---------- Provided records

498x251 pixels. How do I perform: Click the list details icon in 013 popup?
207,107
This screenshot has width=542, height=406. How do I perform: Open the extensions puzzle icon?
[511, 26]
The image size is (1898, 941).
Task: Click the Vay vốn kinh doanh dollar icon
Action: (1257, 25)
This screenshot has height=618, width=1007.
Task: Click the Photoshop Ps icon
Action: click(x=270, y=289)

--------------------

Could the entire listing be reproduced without any alteration?

• _Result below_
498x251 pixels. How do I perform: Click the list details icon in 013 popup?
207,107
This screenshot has width=542, height=406. How do I perform: Open the extensions puzzle icon?
[511, 26]
The image size is (1898, 941).
Task: Click the Vay vốn kinh doanh dollar icon
Action: (1257, 25)
This screenshot has height=618, width=1007.
Task: Click the Photoshop Ps icon
Action: click(x=270, y=289)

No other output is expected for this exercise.